IOWA FARM BUREAU STUDY ESTIMATES MISSOURI RIVER FLOODING TO CAUSE $207 MILLION IN CROP AND ECONOMIC LOSSES

WEST DES MOINES, IOWA – Oct. 3, 2011 – This year’s devastating flooding on the Missouri River caused an estimated $207 million in lost crop sales and related economic activity in six western Iowa counties that border the river, according to a new study commissioned by the Iowa Farm Bureau Federation (IFBF).

The flooding began in late June when the U.S. Army Corps of Engineers opened up a series of dams in the Dakotas to release water caused by heavy snows and record rains. Farmers are finally seeing the floodwaters recede and assessing the damage which includes severely damaged roads and the destruction of several hundred thousand acres of corn and soybean fields.

The study focused on Fremont, Pottawattamie, Mills, Woodbury, Harrison and Monona counties and analyzed the direct and indirect economic impacts from crop losses from flooded fields, said Dave Miller, IFBF director of research and commodity services. The study also factored in the impact of lost wages as the income of the lost crops won’t circulate in the western Iowa communities.

“This study shows the repercussions of the lost cropland and economic activity in these counties,” added Miller. “On a business level, farmers won’t be purchasing machines or inputs such as fertilizer for land. But there is also a household effect with reduced expenditures in those counties.”

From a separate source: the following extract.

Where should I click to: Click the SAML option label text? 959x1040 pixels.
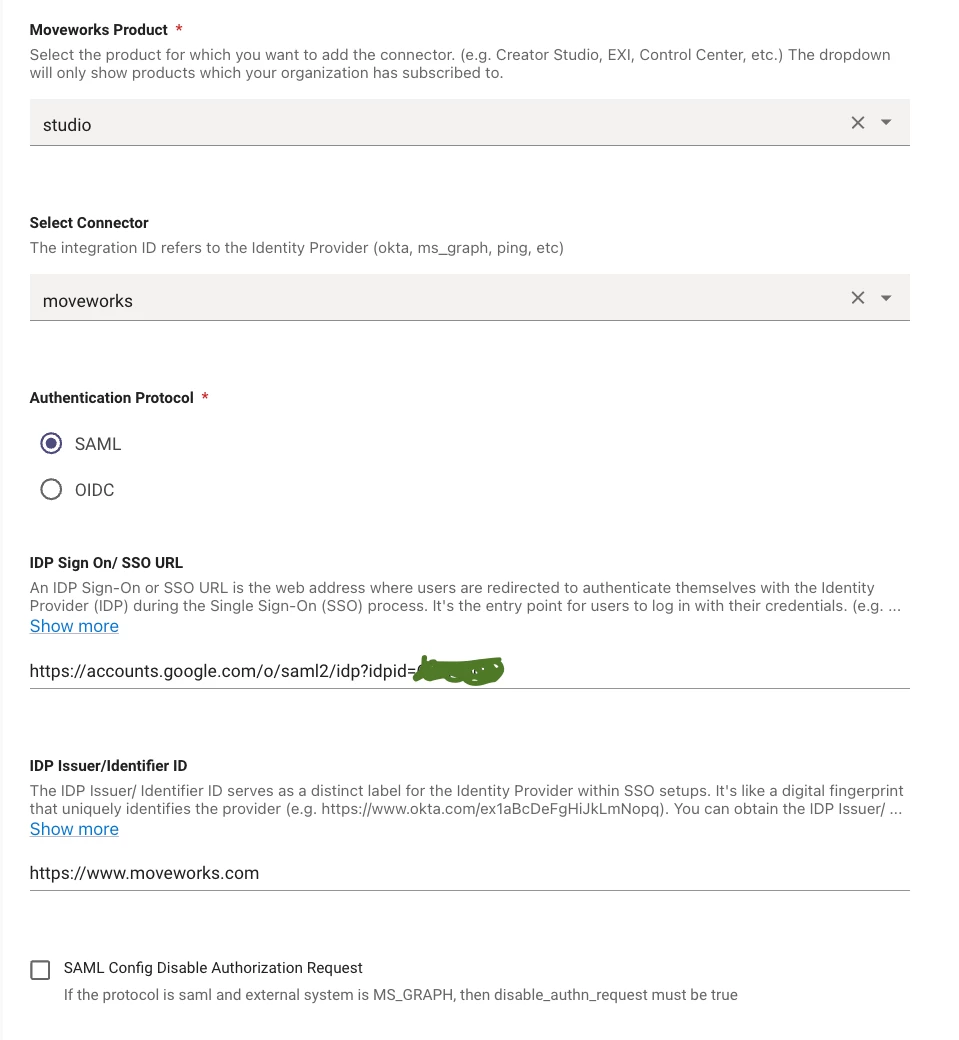pyautogui.click(x=98, y=444)
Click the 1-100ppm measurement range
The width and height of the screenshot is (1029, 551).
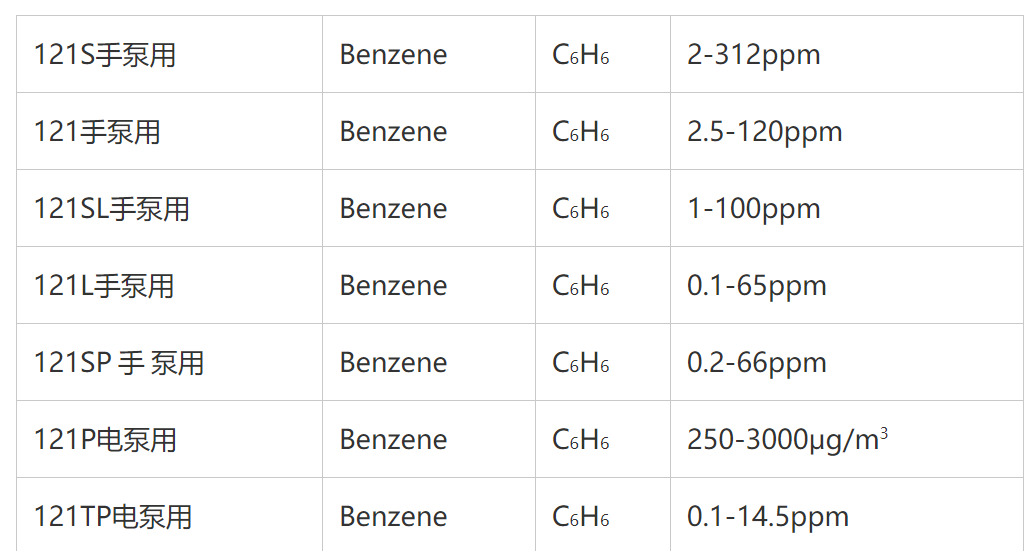point(753,209)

For the farmers in the six-county region, the flooding cost $46.1 million in net income compared to pre-flood estimates.  That total included losses on flooded acres that can’t be harvested, as well as yield losses from affected crops that were within a mile of the flooded area. The study also factored in the cost of seed, fertilizer and other inputs that farmers had already invested in their 2011 corn and soybeans before the fields were damaged or wiped out by flooding.

The study also accounted for potential crop insurance indemnity payments that farmers will receive because their crops were destroyed, as well as payments from the U.S. Department of Agriculture’s Supplemental Revenue Assistance payments (SURE) program, which provides financial assistance for crop production and or quality losses due to a natural disaster.

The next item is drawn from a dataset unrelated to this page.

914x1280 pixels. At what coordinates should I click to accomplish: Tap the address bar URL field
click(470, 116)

Fremont County suffered the highest losses, at an estimated $52.2 million; with $43.9 million in direct crop income loss and $8.3 million indirect losses from the damaged fields. Harrison County suffered $36.7 million in crop and other economic losses, and Monona County lost $32.3 million.

Losses in the remaining Missouri River counties were: Pottawattamie at $31.2 million; Mills at $22.2 million and Woodbury at $14.7 million.

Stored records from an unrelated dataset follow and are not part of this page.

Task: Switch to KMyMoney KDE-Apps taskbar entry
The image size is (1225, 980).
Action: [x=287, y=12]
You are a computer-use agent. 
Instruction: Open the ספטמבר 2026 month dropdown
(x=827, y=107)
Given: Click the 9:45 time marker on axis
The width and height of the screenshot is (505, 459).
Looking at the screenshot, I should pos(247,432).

Miller emphasized that the study measured losses of economic activity from lost crop sales and didn’t factor in losses to personal property, or the steep cost of rebuilding roads, levees and other infrastructure damaged or destroyed by the months of flooding.

“This is really just the tip of the iceberg on economic losses from the flooding,” Miller said. “But we hope this study will provide valuable information to help farmers, community leaders and lawmakers as they rebuild the region and push for policies to prevent or minimize flooding in the future.”